» **Excerpt**
=== Begin Enclosure ===
Let’s not blame the star, though. Quaid, who has played more than one president, has certainly got the charismatic grin, the pomaded hair and especially that distinctive, folksy voice down — close your eyes, and it sounds VERY familiar. If he were to appear on “Saturday Night Live” in the role, it would feel like a casting coup akin to Larry David as Bernie Sanders.
But this is not an “SNL” skit, despite the fact that Jon Voight appears throughout with a heavy Russian accent as a KGB spy, but we’ll get to that. This is a 135-minute film that demands a lot more depth. And, so, to co-opt a political phrase from Bill Clinton, whom Quaid also has played: It’s the script, stupid.
There are those who say Reagan cemented his relationship with the public by surviving that attempt; he famously told wife Nancy from his bed: “Honey, I forgot to duck.” In any case, the filmmakers use the event to set up their story, and will return to it later on, chronologically.
But their early point is that Reagan came away from the scare with a divine plan. “My mother used to say that everything in life happens for a reason, even the most disheartening setbacks,” he says. And as he will tell Tip O’Neill, the House speaker, everything from then on will be part of that divine plan.
The yet broader point here is that Reagan, according to this film, was basically solely responsible for the eventual downfall of the Soviet Union, because he showed the people of the world what freedom meant. “I knew that he was the one,” says Viktor Petrovich, the retired spy played by Voight as a narrator figure throughout — meaning the one who would bring it all down. The script is based on Paul Kengor’s “The Crusader: Ronald Reagan and the Fall of Communism,” and Kengor has said Viktor is based on a number of KGB agents and analysts who tracked Reagan for years.
That point is made early and often. The rest is a history reel, with lots of glorious, loving lighting around our star. We go back to his younger years, learning about his mother and what she taught him about faith, and then his Hollywood years as an actor, Screen Actors Guild president (and a Democrat) before fully committing to politics, and the GOP.
=== End Enclosure ===
» **Work order**
Return, word for word, the part of the Reagan film review that opens with the words containing "But their early" and closes with "that divine plan.".

» **Data provided**
=== Begin Enclosure ===
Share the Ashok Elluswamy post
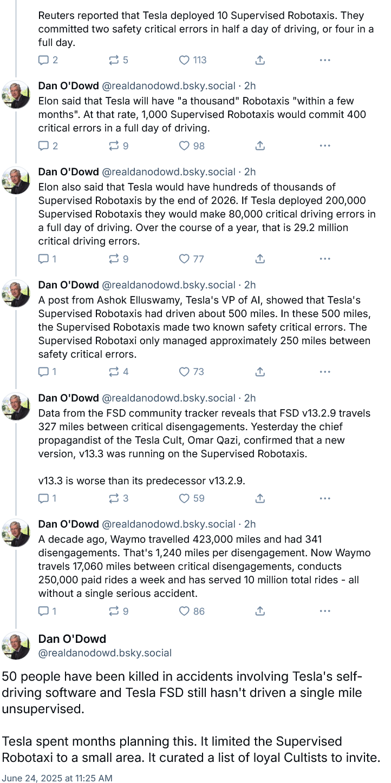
=== End Enclosure ===
» **Your solution**
But their early point is that Reagan came away from the scare with a divine plan. “My mother used to say that everything in life happens for a reason, even the most disheartening setbacks,” he says. And as he will tell Tip O’Neill, the House speaker, everything from then on will be part of that divine plan.